—Y dígame usted, que ha miccionado en el mausoleo de Halicarnaso, escalado las pirámides de Giza y logrado ver el Tour de Francia sin caer en coma profundo, usted, que trasciende a leyes y tormentos humanos, dígame cuál fue el momento que más repercutió en su vida.
—La revelación más valiosa de mi vida fue la búsqueda del Haiku Ancestral, obra del hasta entonces desaparecido gran maestro Uncle Paja.
—Oh, cágome.
—Pues siéntese aquí, joven, a mi lado, mientras narro la historia.
Y me senté a su lado. El lavabo no era un lavabo en sí ya que el de verdad estaba en obras, así que se improvisó un cajón con algunos agujeros practicados en la parte superior para que la gente celebrase allí su purificación intestinal, a modo de letrina romana.
—Navegué todo el pacífico evitando la furia del mar, al implacable sol, la sed y a un pobre desgraciado que viajaba sin rumbo en una barca medio destruida hecha con juncos. Y todo lo hice para, según cuenta la leyenda, encontrar al gran maestro y pedir que legue en mí su famoso haiku. Tras varios días sin saber qué hacer me inicié en el ejericicio del noble arte de la autofagia, empezando por las uñas, después las pestañas y, antes de probar una cucharada del esmegma que guardaba en un bote, divisé una sospechosa isla entre la niebla.
—¿Esmegma? ¿Tal fue el hambre que pasó?
—En ningún momento dije que pasara hambre. Bien. ¿Por dónde iba? Ah, sí. Llegué a la isla, que era prácticamente una ciénaga, y la recorrí hasta encontrar cierta cabaña de madera que flotaba en el centro de una inmensa charca. Y sobre ella, joven, estaba el gran Uncle Paja. Haciendo balancín en una butaca y observándome desde el porche de su hogar con gesto serio, masticando tabaco.
Se oyó el trueno de un dios en cólera.
—¿Ha sido eso una flatulencia?
—¿Quiere hacer el favor de no interrumpir, muchacho?
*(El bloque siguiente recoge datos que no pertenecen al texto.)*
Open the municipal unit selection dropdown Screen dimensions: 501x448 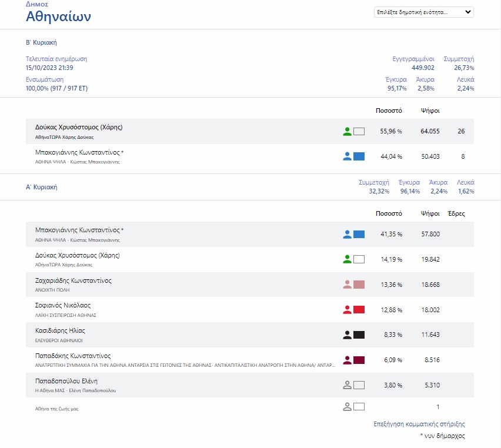423,12
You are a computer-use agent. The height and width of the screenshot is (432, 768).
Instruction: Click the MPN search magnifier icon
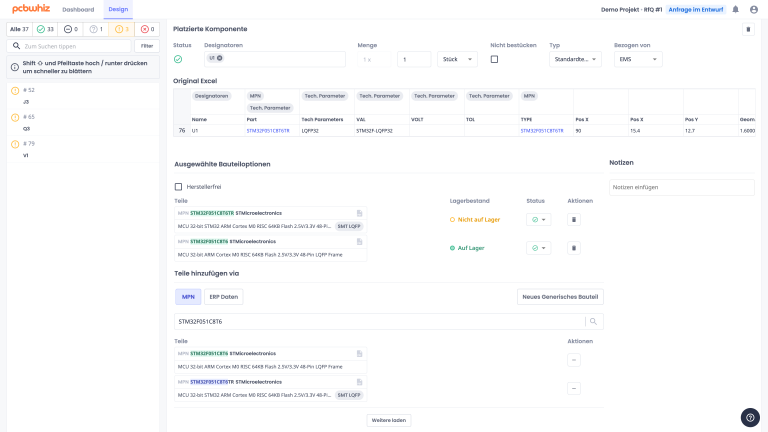pyautogui.click(x=594, y=321)
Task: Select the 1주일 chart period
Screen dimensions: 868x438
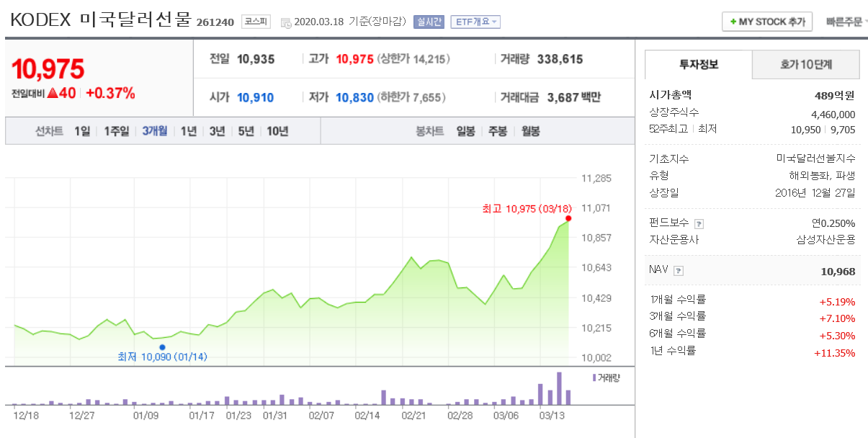Action: [x=115, y=131]
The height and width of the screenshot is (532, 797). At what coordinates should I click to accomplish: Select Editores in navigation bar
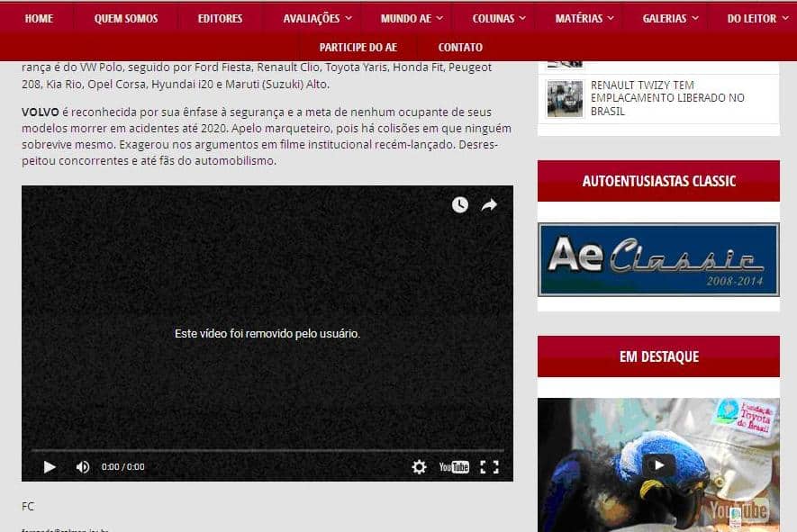click(220, 18)
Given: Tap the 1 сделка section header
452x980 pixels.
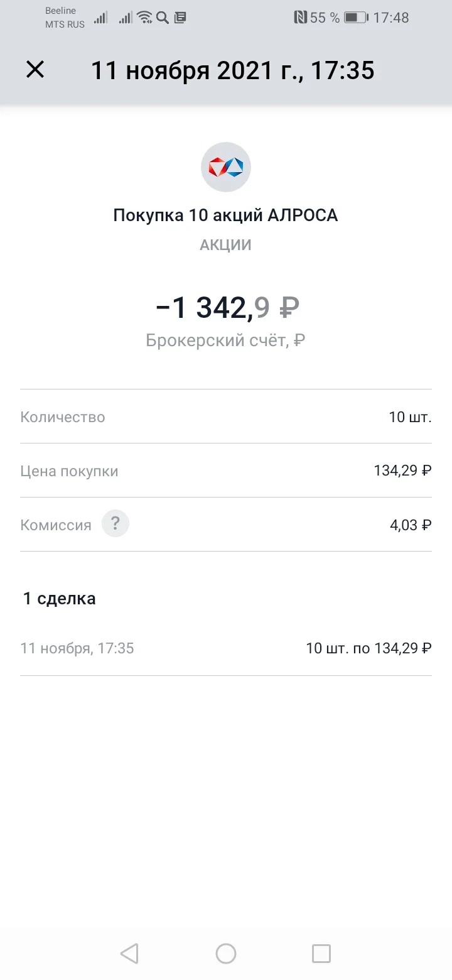Looking at the screenshot, I should coord(60,598).
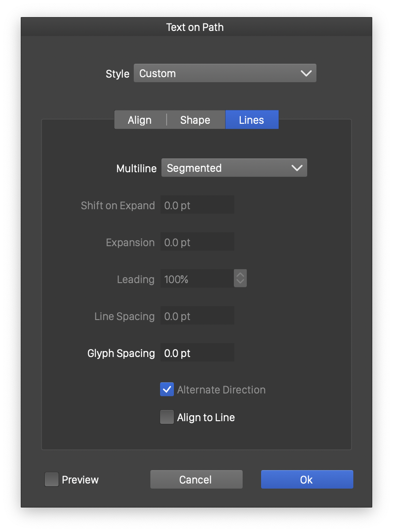Viewport: 393px width, 532px height.
Task: Expand the Multiline Segmented dropdown
Action: click(x=234, y=168)
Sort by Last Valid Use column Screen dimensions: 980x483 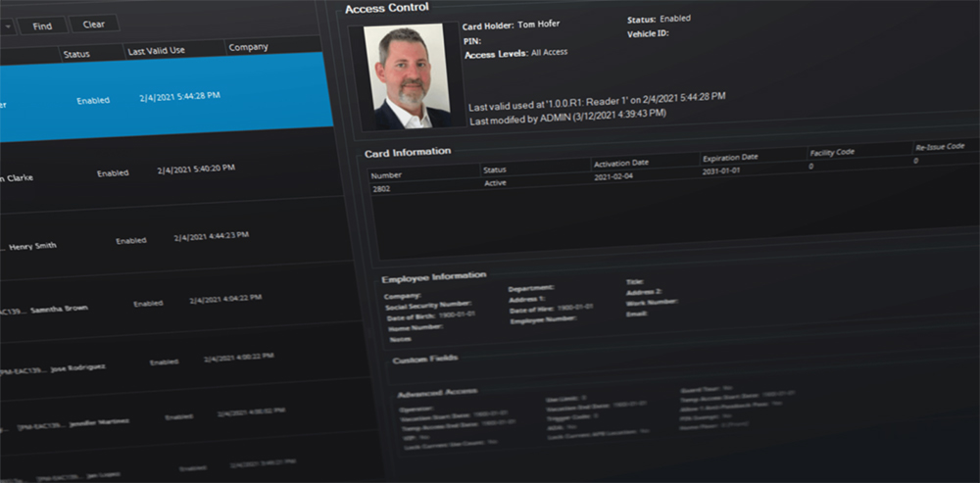163,50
A ver. Sí, allí estaba él. Resolví cruzar la charca hasta llegar al gran maestro y, una vez llegué ante él, vi cómo aspiraba profundamente. Aproveché para afinar mi atención, pues auguraba una sabia y sesuda explicación a las eternas preguntas de la humanidad... cuando me lanzó un tremendo gargajo negro a los ojos. Me tembló el labio. Y casi lloro, pues pensé que ese sería el saludo y la forma con que el gran maestro acepta y respeta la presencia de extraños. Me presenté, expuse mis motivaciones y respondió de esta críptica forma:
«La vida no es solo tener suerte refinando, pues yo podría ser perfectamente feliz con mucho más de lo que tengo. Una médium japonesa es más o menos una cuartum occidental. No entiendes la falacia "ad hominem" porque eres imbécil. Toma, esto es lo que buscas, lo escribí en un bar tras perder el tren». Entonces me entregó una bolita de servilleta que alisé y contemplé con nerviosismo. La servilleta estaba en blanco. Lo comprendí. La esencia de todo ser subyace en el plano espiritual del no-ser, auspiciado por un...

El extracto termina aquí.